Summary? Well, software patents are evil and PWJs are a menace to society. We knew that already. But when it comes to WebM, there is an extremely powerful entity in whose own interest it is to make sure PWJs are not a problem for WebM. So when it comes to worrying about patent threats, WebM is actually a pretty solid bet.
Of course, the ultimate PWJ for WebM is MPEG-LA. MPEG-LA would like to have us believe that it owns patents (or rather, it represents people who own patents) that cover WebM, and it damn well will not sell them to Google or make a public grant of them. It has rattled its saber as loudly as it possibly can to this effect, without publicly making specific claims about specific patents. (Some people will probably suggest this puts it in a very similar position SCO was in, regarding copyright claims). It is interesting, though, that it’s been ‘considering’ this since April of last year, and has apparently done nothing.

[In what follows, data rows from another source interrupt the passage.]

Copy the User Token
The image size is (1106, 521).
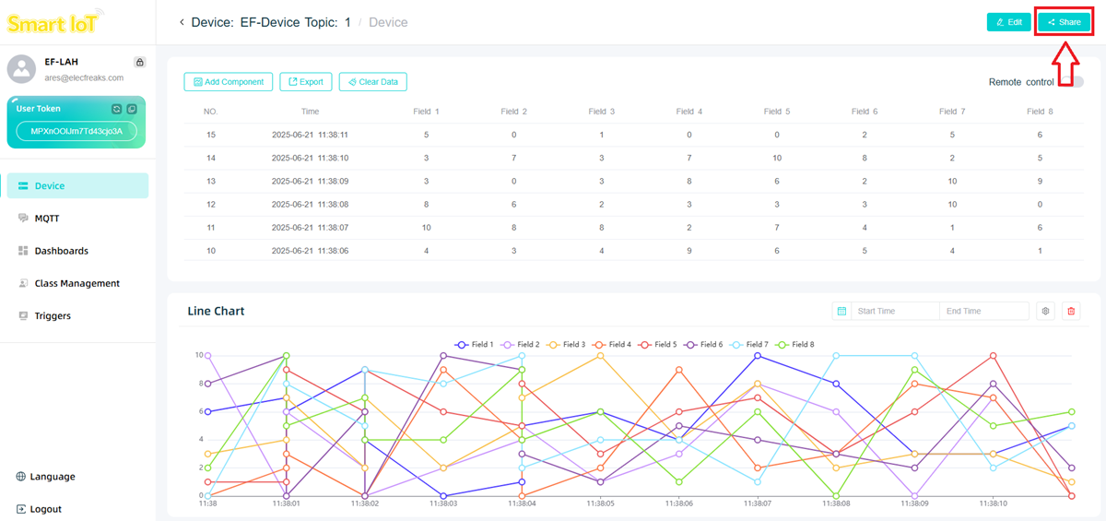coord(132,109)
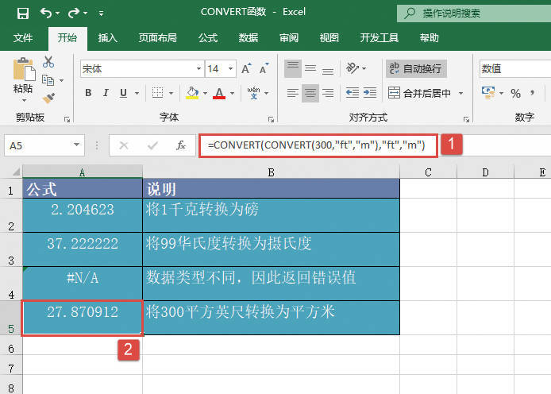The width and height of the screenshot is (551, 394).
Task: Toggle the 自动换行 wrap text button
Action: pos(415,69)
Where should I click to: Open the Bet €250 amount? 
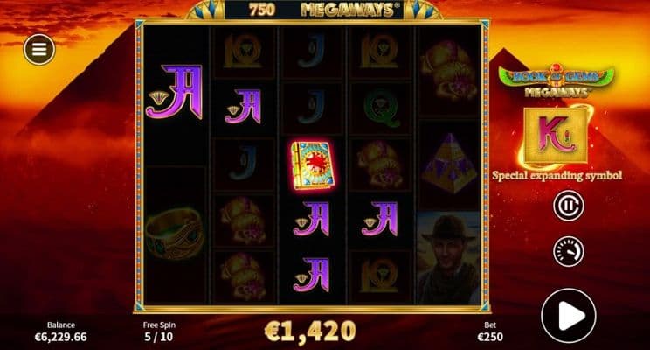(x=490, y=332)
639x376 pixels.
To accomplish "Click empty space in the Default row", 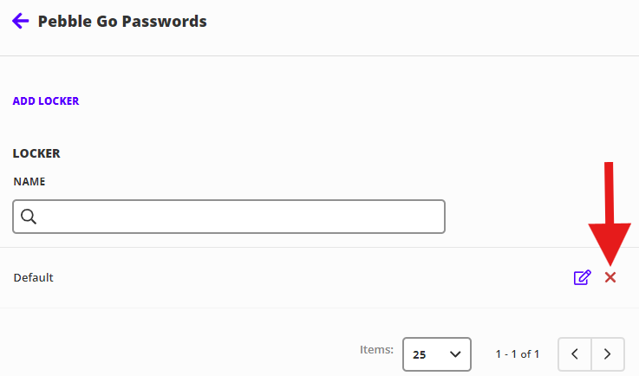I will 303,277.
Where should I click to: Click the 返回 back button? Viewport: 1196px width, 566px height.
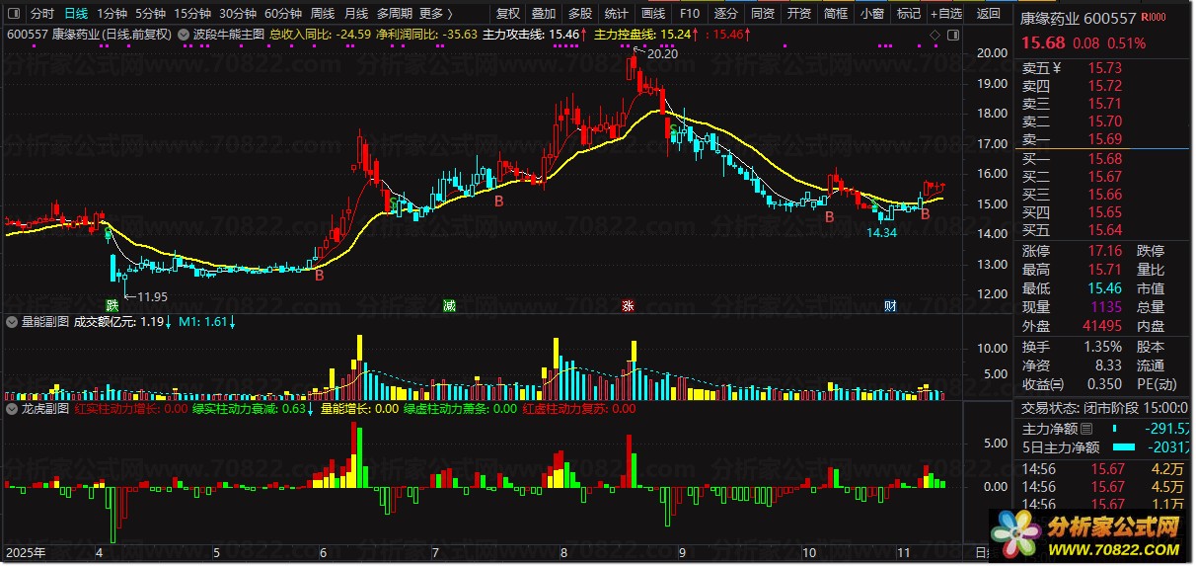click(988, 14)
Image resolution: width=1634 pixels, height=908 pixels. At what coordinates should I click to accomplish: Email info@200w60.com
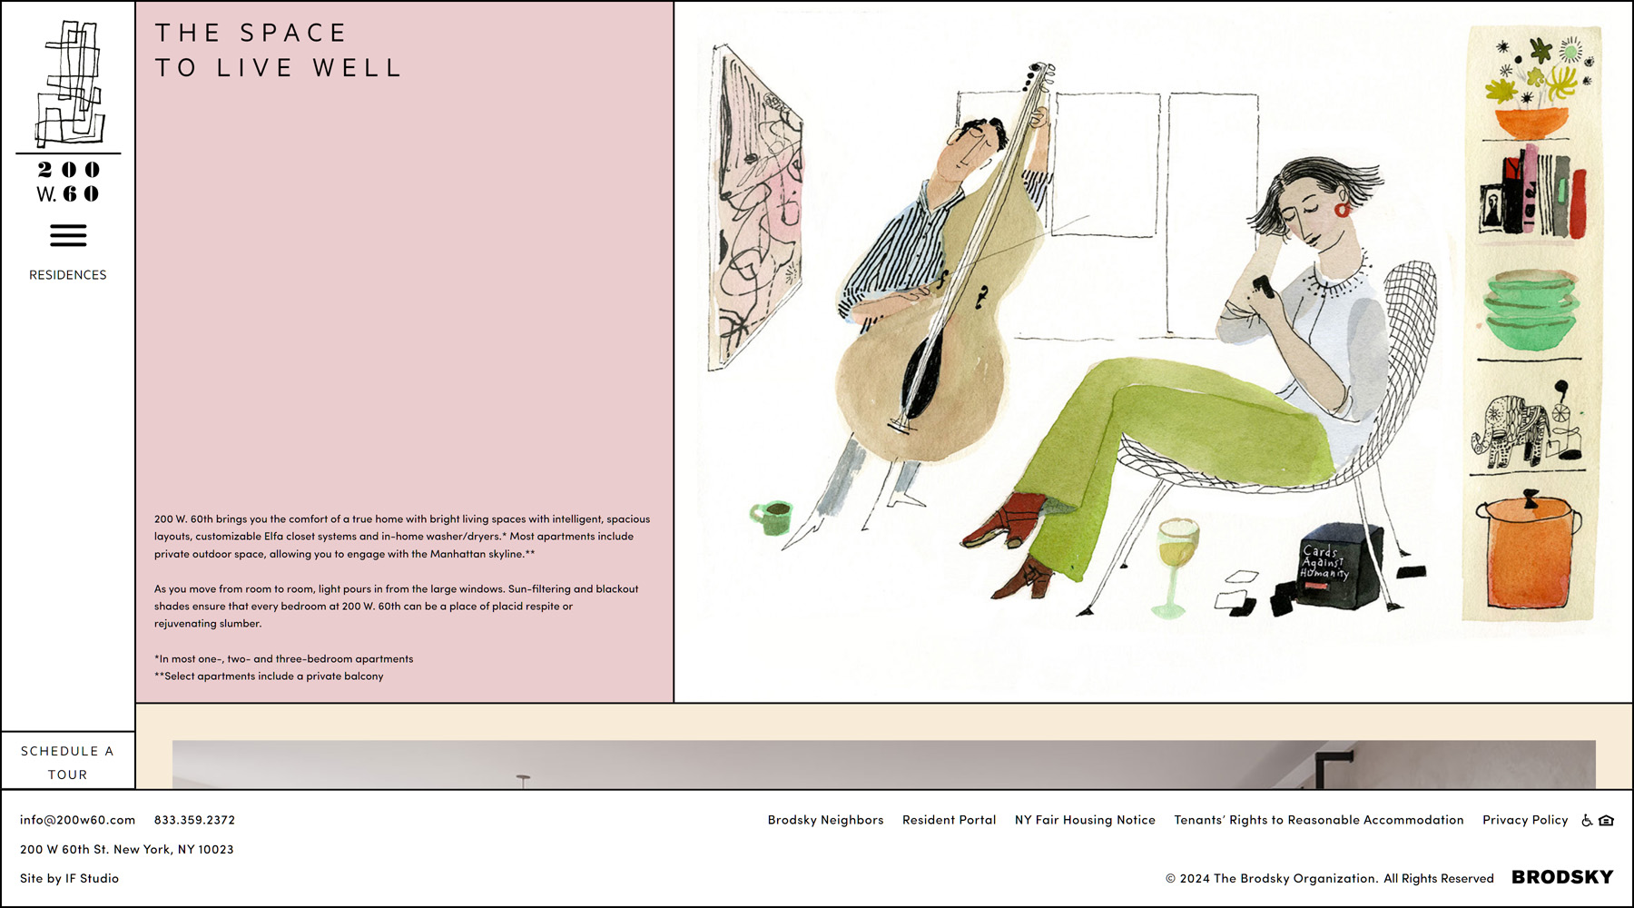coord(78,820)
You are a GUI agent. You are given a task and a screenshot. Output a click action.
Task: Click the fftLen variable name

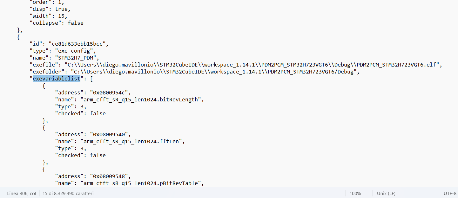(x=173, y=141)
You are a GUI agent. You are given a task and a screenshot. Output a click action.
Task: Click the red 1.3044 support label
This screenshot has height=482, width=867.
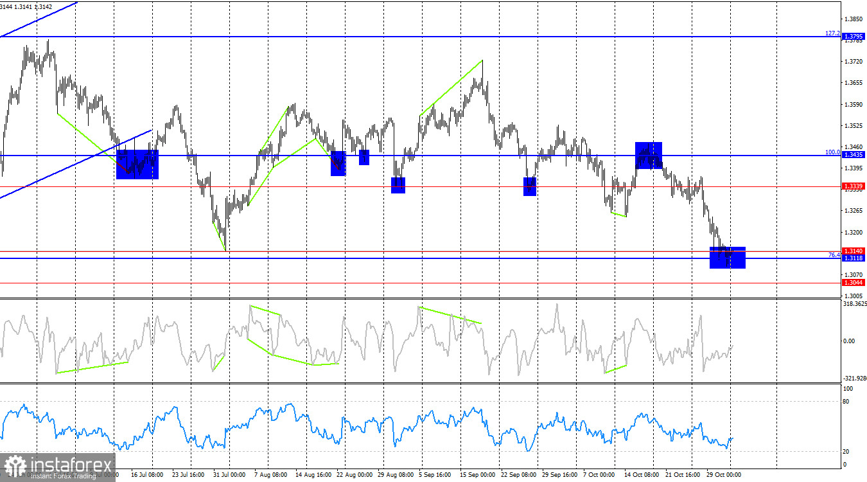tap(855, 282)
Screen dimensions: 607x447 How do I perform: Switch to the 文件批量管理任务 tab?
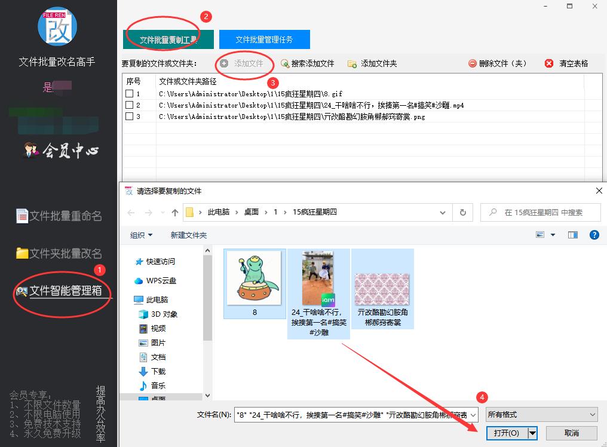(x=264, y=39)
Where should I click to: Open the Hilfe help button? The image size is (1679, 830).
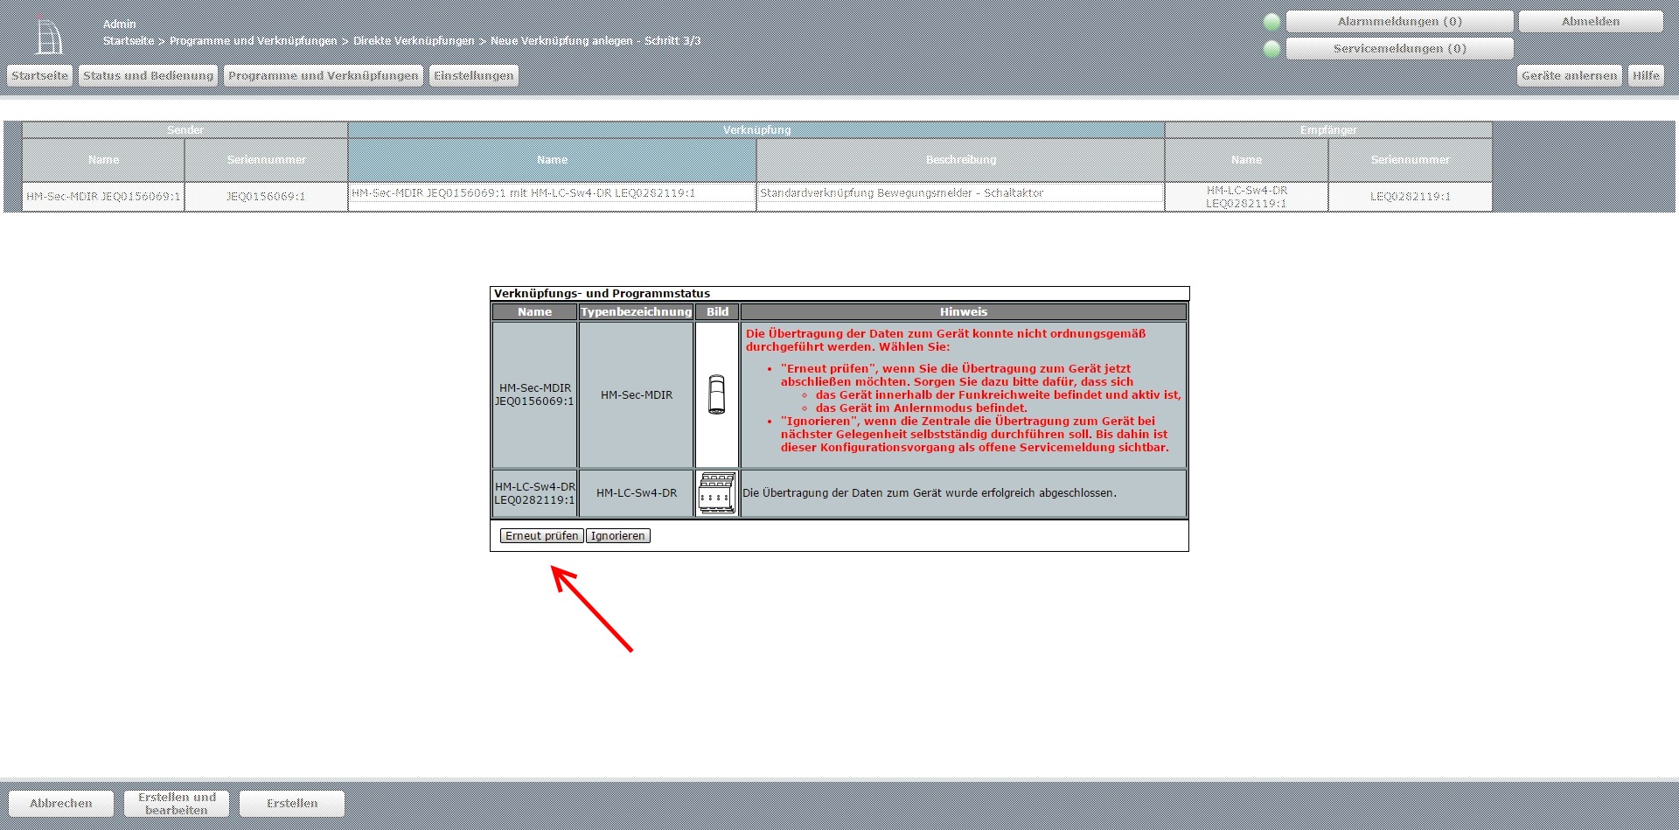point(1645,76)
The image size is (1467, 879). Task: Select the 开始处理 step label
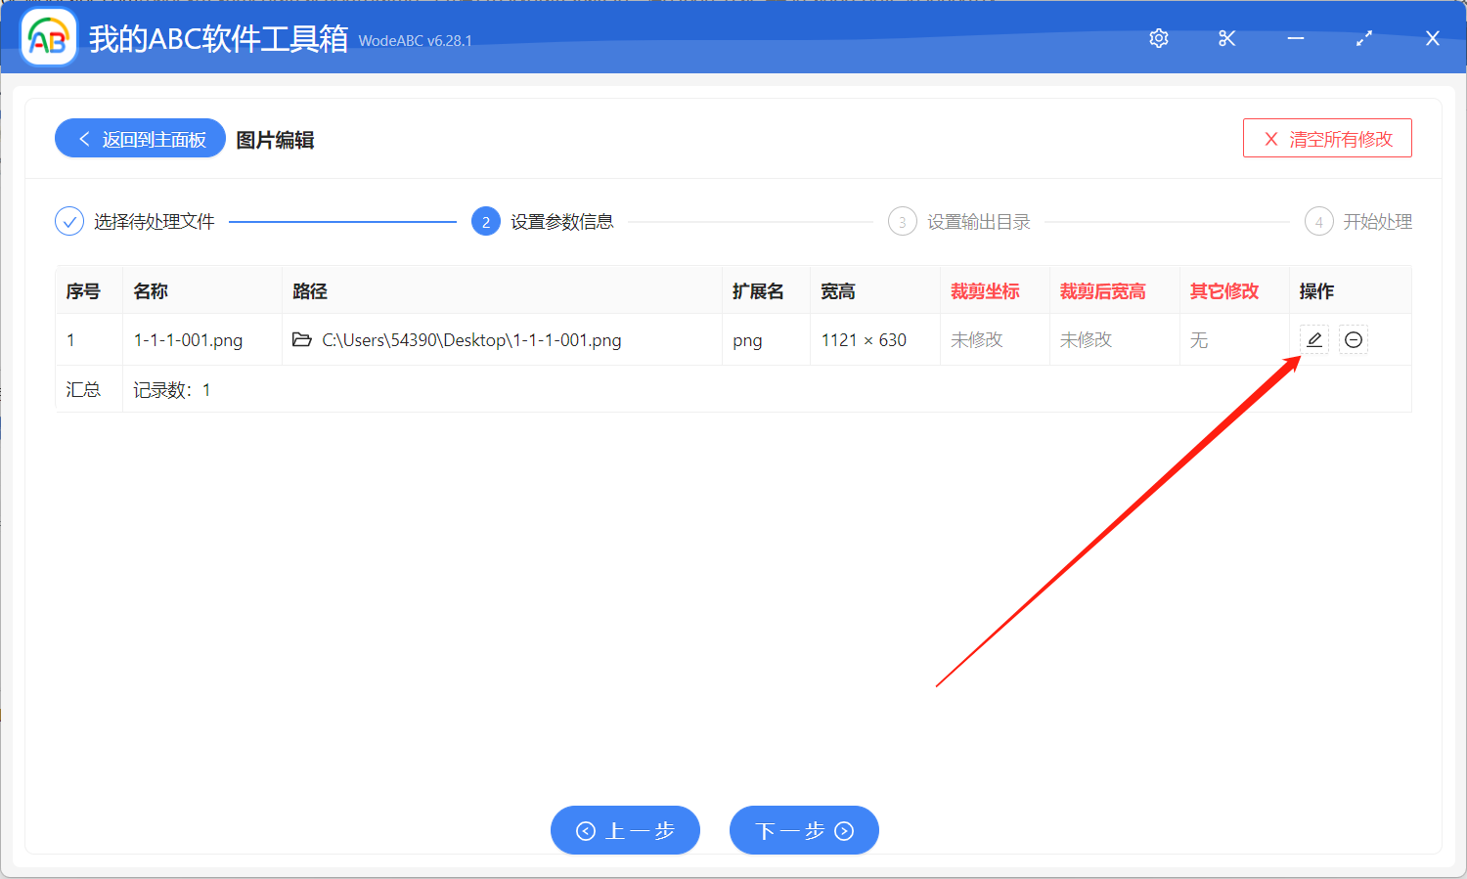coord(1379,221)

There are conflicting opinions among those who actually know the icky details of video encoding techniques on whether WebM is likely to be subject to any of the patents in the H.264 pool. Dark Shikari – the author of x264, an extremely good F/OSS H.264 encoder (which is hence of course a patent infringer of comic proportions, and not officially distributed to the U.S.) – thinks it might be, while Carlo Daffara, who analyzed Shikari’s analysis, suspects it isn’t. I wouldn’t want to venture a guess either way, but I would venture a small guess that it eventually winds up in court between MPEG-LA and Google, though I can also see that not happening, and MPEG-LA trying to pursue an exclusively FUD-based strategy without ever actually pulling the legal trigger. If that happens, it’ll be a very interesting case, with potentially huge implications for all sorts of things.
A few people have suggested MPEG-LA will eventually make a very liberal patent grant on H.264 to make it effectively royalty-free for all web use, but I don’t really see that happening. I don’t see a way they can do that and keep any revenue stream on H.264, and MPEG-LA has absolutely no incentive to do anything without a patent-based royalty stream. It’s an organization which exists entirely and exclusively for the purpose of generating patent-based revenue streams. All the individual holders of patents in the MPEG-LA pool could, I suppose, suddenly discover compelling business reasons to make such a grant, but I don’t think it’s especially likely (and it’s even possible the terms of the MPEG-LA pooling agreement prevent them from doing so).